In the current non-war with Georgia, the authorities are using laws that are the essence and content of contractual rights and the market economy as a whole, thereby discrediting them in the eyes of society and undermining any remnants of faith in their legality. People are cynically being shown that the law means nothing and that it can be used arbitrarily, depending on how the person applying them likes the person against whom they are being applied. Society is being made to understand that doing business legally here is impossible because any business can be targeted, infringements found, and the owner subjected to repression 24 hours a day. All, of course, in accordance with the law.”

This kind of application of the law is useful for street toughs. But when a state gets used to behaving in the same way, it becomes ripe for degradation and collapse.

And now the editorial on the Politkovskaya killing:

In his first public comments on the killing of Anna Politkovskaya, President Vladimir Putin played down the importance of the investigative journalist.

“She had minimal influence on political life in Russia,” Putin told reporters on Tuesday following a meeting with Chancellor Angela Merkel in Dresden, Germany. “This murder does much more harm to Russia and Chechnya than any of her publications.”

Putin had a point. Despite Politkovskaya’s tireless exposes of brutalities committed by federal and local authorities in Chechnya and her efforts to help victims of these abuses through nongovernmental organizations, her influence on Russia’s policies in the North Caucasus was limited.

But the question is: Is it normal that her investigative reports had no impact on the decision-making process in Russia? If this is normal, then whose fault is it that the mass media, which in Western countries play an instrumental role in providing public oversight of the authorities, are increasingly toothless and lack impact, even when a reporter has the courage to expose a problem?

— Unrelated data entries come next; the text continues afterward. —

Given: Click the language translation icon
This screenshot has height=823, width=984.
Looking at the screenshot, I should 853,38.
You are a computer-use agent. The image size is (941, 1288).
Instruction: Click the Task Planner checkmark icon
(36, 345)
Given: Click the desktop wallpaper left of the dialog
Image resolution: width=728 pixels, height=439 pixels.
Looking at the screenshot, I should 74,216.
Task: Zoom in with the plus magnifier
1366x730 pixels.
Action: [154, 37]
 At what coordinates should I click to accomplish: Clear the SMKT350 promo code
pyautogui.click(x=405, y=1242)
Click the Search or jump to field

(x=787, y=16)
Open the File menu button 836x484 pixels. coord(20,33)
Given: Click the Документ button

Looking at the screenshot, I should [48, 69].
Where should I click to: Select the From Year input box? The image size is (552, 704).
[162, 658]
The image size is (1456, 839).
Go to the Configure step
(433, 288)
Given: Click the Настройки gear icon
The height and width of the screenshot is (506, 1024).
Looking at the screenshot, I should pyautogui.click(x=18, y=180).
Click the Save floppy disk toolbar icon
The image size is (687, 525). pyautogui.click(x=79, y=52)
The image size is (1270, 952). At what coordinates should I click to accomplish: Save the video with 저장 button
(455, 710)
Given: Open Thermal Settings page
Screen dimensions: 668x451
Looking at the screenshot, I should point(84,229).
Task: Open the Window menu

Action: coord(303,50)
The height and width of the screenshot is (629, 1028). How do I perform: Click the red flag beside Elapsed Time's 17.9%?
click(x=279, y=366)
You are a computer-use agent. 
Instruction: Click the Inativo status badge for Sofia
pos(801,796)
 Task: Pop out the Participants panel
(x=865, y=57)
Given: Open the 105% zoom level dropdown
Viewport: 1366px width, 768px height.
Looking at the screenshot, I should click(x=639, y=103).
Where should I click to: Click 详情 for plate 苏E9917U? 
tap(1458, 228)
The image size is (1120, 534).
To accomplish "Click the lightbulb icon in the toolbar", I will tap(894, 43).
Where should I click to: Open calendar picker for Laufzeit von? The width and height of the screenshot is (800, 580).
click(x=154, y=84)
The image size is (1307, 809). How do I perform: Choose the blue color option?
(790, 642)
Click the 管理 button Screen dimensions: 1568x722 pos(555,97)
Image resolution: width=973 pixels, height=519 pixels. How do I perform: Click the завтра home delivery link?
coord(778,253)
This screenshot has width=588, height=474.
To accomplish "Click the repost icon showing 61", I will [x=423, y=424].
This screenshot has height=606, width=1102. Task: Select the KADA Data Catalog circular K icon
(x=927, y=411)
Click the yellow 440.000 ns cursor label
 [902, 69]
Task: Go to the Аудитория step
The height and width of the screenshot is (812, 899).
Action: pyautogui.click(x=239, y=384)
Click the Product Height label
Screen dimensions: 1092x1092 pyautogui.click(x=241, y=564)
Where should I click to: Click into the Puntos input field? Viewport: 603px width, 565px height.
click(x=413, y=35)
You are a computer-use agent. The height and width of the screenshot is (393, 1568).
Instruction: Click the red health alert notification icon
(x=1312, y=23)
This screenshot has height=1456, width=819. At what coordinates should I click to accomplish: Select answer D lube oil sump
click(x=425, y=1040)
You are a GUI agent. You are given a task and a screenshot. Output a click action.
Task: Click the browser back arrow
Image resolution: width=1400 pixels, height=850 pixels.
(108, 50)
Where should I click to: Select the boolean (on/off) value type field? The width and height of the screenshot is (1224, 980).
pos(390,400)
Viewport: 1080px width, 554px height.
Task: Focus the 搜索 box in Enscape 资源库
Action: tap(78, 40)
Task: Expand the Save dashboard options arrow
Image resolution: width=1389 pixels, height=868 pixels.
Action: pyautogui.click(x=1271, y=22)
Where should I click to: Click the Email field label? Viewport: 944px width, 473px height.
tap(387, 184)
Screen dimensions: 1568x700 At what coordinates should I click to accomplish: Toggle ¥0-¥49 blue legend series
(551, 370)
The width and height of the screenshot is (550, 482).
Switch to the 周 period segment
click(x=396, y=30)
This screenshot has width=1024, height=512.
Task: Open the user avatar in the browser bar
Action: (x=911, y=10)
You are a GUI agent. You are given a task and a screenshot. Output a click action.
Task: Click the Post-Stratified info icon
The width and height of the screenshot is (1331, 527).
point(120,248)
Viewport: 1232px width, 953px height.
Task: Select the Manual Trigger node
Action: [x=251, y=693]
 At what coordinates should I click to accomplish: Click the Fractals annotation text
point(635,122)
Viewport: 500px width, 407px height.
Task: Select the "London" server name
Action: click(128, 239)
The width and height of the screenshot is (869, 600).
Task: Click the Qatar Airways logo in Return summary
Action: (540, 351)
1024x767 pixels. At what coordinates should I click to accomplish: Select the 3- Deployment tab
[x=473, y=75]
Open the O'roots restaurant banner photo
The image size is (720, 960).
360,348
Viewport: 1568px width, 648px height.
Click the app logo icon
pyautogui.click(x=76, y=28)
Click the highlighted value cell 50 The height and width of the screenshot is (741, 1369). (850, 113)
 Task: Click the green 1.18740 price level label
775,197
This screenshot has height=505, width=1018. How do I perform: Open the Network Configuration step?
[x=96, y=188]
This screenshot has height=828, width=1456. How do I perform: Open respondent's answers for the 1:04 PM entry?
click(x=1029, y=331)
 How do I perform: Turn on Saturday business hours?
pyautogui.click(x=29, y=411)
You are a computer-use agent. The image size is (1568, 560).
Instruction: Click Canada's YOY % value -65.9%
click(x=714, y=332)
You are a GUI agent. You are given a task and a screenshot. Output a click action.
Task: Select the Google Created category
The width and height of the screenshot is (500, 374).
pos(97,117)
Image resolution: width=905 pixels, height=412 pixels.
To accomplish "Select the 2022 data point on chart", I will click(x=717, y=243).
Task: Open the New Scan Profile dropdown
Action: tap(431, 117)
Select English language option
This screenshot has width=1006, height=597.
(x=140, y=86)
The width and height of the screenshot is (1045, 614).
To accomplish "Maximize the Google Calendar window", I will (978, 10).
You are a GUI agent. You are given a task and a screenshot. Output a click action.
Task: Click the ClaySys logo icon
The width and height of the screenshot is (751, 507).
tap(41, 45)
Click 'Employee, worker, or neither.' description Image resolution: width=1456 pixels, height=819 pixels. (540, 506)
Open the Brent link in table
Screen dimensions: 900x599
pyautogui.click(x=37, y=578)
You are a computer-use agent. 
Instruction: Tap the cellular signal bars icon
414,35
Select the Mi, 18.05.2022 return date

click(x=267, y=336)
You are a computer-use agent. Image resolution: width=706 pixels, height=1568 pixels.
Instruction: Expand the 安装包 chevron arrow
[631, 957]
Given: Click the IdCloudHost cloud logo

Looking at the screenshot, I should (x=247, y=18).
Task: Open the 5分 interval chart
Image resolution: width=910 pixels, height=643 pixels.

Putin’s decision to speak about Politkovskaya’s killing first during a private telephone conversation with U.S. President George W. Bush on Monday and later at the news conference with Merkel suggests that he believes it is of concern to Western democracies and of little importance to the Russian public, which gets most of its news anyway from state-controlled television channels.

Despite Putin’s condemnation of the killing and call for the perpetrators to be caught, the tone of his comments was chilling. He also suggested that unnamed fugitives from Russian justice had plotted the murder in an attempt “to create a wave of anti-Russian sentiment in Russia.”

His remarks suggest that the bottom line for the Kremlin is that Politkovskaya was of marginal importance and that it views her slaying as a threat to its power from exiled conspirators.

More than anything, Putin’s response might be an example of the paranoia that can be generated in the minds of leaders who through their own policies of control have little or no independent sources of information apart from their own security services.

Even if many Russians seem ambivalent toward basic democratic values such as free speech, and if Putin thinks little of his role as a guarantor of such liberties, as outlined in the Constitution, it should still be in the Kremlin’s interest to ensure there is independent media in this country. Robust and independent media are a vital source of information that a leader needs and should use when making crucial decisions.